- _Data entries_:
== == ==

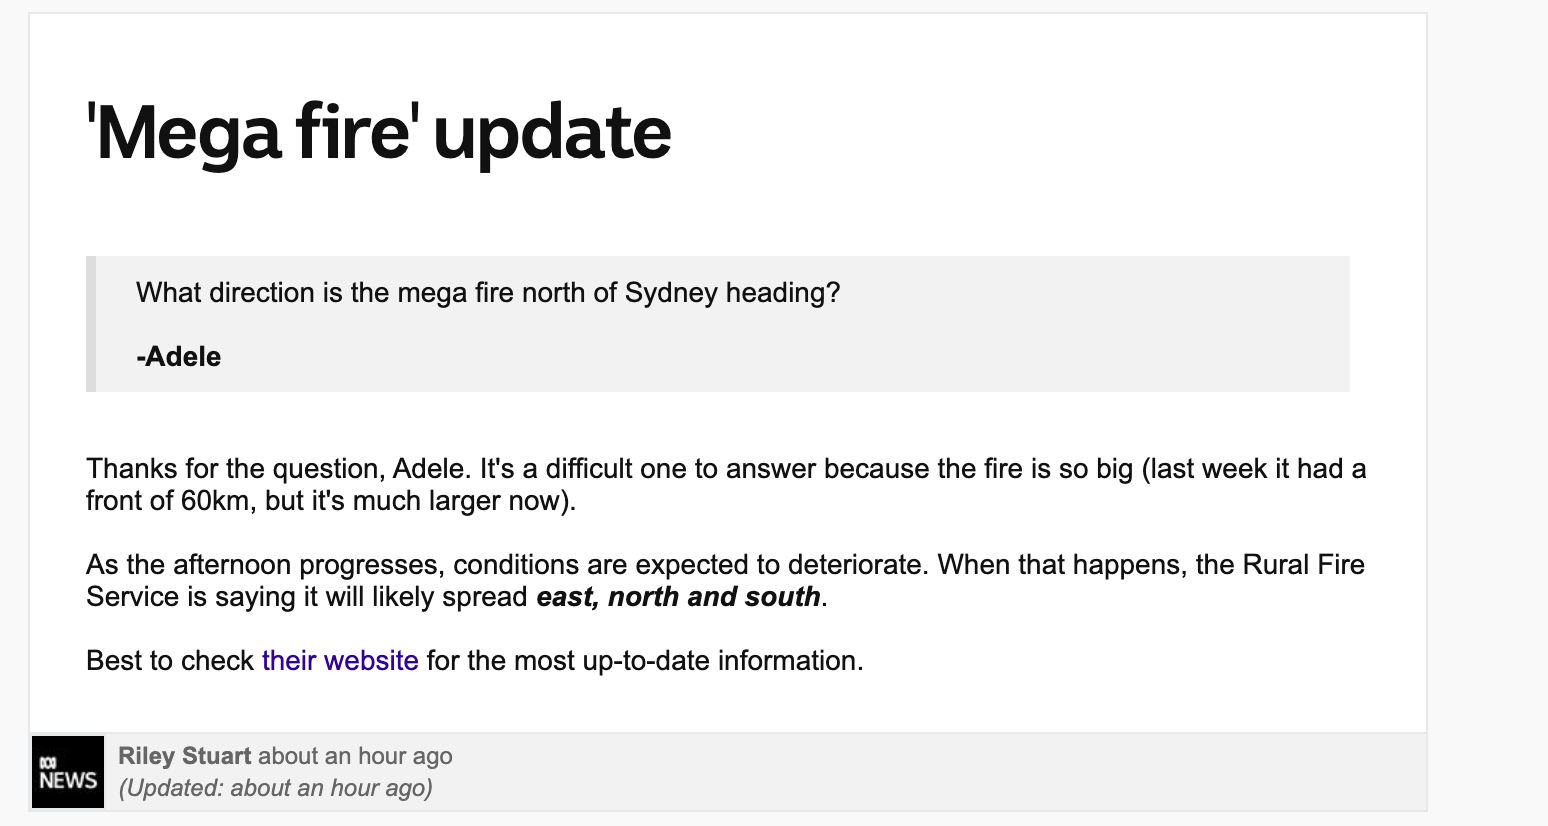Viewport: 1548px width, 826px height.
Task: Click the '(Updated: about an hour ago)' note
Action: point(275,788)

== == ==

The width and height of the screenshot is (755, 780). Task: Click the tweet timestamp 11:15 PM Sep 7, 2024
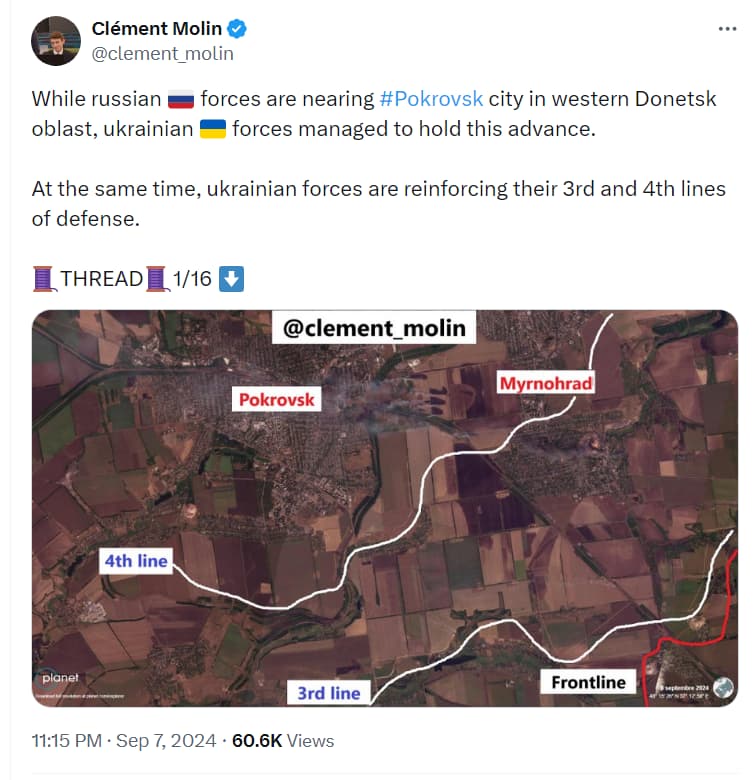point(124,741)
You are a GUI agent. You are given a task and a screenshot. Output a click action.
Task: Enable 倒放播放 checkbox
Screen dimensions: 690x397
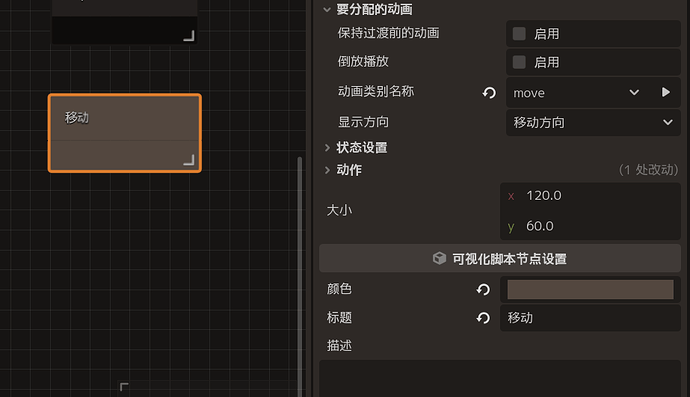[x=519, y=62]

== == ==

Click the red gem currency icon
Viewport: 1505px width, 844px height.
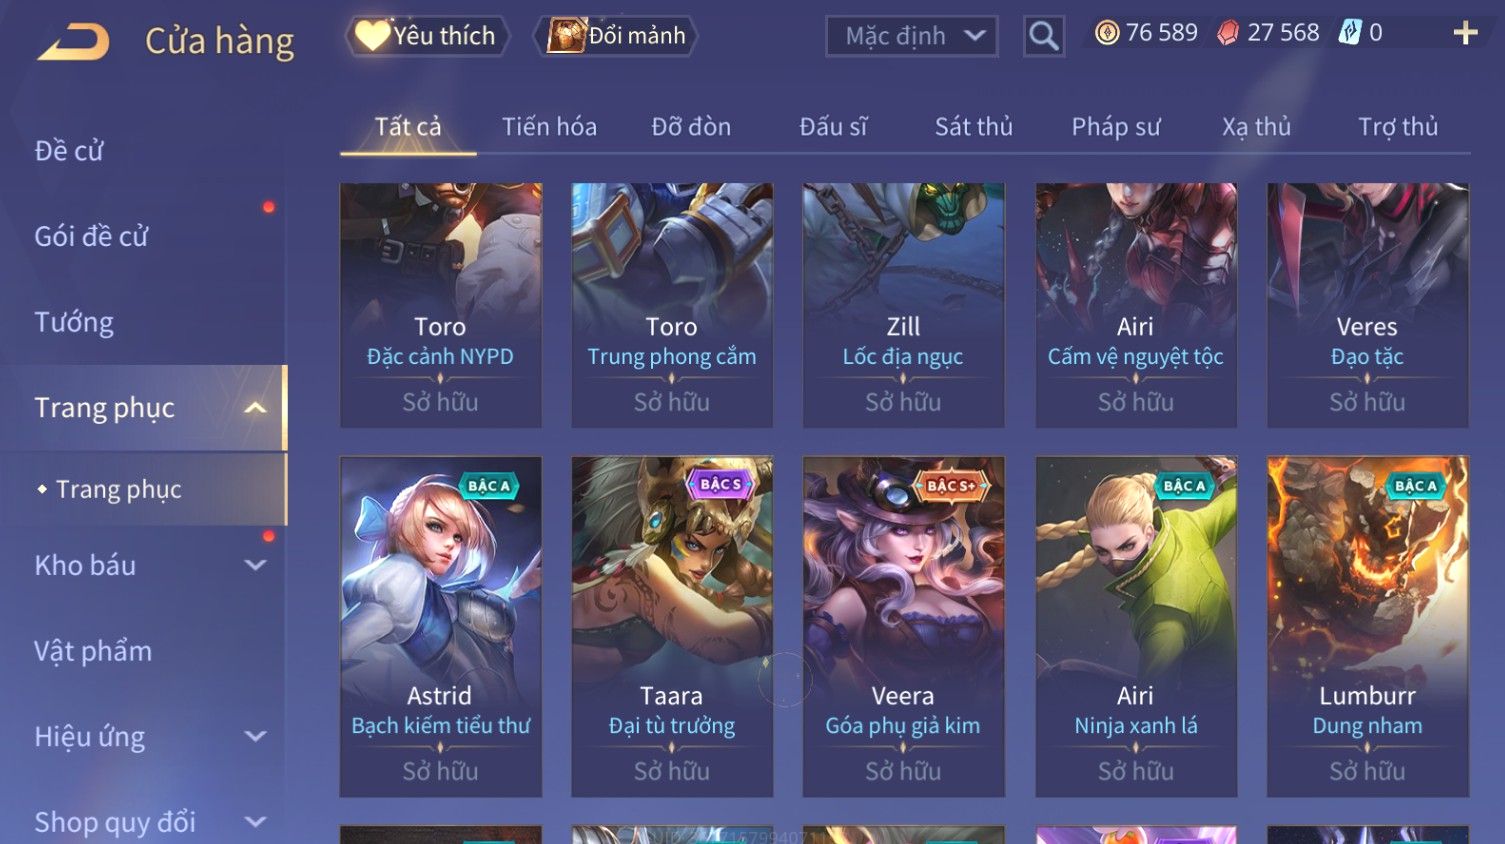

== == ==

- _Job_: Please output the part of the entries that opens with the line containing "Viewport: 1548px width, 826px height." and closes with the line containing "Action: point(275,788)", both lines included, reproduced exactly, and leave the pictures out of your answer.

- _Exercise answer_:
Viewport: 1548px width, 826px height.
Task: Click the '(Updated: about an hour ago)' note
Action: point(275,788)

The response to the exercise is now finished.